**Data lines**:
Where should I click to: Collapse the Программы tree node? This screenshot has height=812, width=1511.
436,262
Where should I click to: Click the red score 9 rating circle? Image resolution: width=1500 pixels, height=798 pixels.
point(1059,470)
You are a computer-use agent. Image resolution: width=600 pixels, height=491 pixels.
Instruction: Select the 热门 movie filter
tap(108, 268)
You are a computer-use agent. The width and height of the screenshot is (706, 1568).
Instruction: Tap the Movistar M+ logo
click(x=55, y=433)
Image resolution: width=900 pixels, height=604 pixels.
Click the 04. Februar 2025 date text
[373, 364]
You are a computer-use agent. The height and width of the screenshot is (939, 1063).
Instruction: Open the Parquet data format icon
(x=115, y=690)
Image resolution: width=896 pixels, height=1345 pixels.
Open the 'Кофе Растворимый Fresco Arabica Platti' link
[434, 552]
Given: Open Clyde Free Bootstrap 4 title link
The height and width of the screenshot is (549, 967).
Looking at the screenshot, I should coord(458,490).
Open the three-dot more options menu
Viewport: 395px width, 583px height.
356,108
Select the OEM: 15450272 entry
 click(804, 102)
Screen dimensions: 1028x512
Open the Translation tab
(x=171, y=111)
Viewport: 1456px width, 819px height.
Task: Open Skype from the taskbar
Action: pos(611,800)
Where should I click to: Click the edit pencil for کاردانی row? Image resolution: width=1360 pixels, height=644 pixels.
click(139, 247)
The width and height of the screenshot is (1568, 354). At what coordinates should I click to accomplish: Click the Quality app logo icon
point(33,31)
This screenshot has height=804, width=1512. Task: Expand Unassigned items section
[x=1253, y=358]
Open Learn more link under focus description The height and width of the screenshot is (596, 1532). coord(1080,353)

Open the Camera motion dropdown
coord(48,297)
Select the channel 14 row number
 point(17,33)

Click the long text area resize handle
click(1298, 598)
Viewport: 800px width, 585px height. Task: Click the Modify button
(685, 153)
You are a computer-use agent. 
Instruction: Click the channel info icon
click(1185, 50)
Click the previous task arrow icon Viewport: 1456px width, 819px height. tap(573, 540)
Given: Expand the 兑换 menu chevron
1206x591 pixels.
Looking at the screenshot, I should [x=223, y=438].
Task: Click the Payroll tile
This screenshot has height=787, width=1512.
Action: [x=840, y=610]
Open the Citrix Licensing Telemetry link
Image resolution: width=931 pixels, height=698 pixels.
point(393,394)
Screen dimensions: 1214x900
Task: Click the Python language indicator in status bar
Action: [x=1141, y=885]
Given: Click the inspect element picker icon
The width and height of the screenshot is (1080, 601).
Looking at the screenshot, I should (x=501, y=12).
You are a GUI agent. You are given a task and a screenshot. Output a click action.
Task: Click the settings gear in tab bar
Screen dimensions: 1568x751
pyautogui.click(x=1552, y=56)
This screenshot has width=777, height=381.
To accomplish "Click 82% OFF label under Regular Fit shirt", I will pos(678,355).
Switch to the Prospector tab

**Exercise task**: Pull out every line of the records that contains the string "Instruction", matching case exactly.

**Correct result**:
Instruction: Select the 热门 movie filter
Instruction: Tap the Movistar M+ logo
Instruction: Open the Parquet data format icon
Instruction: Click the channel info icon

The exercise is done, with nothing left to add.